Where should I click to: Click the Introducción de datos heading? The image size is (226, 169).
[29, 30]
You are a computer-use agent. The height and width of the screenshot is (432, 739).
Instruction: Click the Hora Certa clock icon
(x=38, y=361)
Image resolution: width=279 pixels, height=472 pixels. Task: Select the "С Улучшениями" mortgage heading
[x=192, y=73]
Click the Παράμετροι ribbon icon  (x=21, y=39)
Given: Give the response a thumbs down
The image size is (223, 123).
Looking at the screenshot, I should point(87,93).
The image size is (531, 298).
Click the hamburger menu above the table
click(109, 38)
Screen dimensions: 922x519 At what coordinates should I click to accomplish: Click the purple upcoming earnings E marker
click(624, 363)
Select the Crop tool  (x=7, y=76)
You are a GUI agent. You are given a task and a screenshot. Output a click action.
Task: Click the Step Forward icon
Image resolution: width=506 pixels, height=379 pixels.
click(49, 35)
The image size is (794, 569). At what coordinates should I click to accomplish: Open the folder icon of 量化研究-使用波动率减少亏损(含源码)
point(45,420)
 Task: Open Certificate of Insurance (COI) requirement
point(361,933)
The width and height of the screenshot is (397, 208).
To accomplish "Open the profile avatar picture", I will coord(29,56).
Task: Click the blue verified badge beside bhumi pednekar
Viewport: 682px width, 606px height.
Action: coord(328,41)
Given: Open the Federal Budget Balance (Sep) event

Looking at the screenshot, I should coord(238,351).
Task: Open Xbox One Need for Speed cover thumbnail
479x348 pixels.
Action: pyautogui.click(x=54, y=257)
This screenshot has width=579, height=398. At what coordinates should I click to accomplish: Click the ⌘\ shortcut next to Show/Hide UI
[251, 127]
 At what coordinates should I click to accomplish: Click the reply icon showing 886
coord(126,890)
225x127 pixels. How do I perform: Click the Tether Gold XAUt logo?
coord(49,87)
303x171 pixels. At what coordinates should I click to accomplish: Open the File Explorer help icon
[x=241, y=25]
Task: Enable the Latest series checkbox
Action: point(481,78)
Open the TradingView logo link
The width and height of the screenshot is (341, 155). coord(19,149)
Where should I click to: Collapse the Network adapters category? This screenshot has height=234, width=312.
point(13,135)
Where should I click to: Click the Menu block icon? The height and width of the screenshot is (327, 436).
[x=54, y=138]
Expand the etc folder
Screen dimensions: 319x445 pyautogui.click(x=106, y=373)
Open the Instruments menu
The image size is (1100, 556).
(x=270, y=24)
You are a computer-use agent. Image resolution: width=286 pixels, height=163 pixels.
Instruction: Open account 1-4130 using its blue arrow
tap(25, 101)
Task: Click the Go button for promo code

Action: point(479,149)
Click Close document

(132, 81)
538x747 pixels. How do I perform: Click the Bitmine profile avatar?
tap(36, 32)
---
### How to complete this task
Go through the entries above and copy each line with "computer" in it.

### Completed task
You are a computer-use agent. The height and width of the screenshot is (432, 739).
You are a computer-use agent. Image resolution: width=286 pixels, height=163 pixels.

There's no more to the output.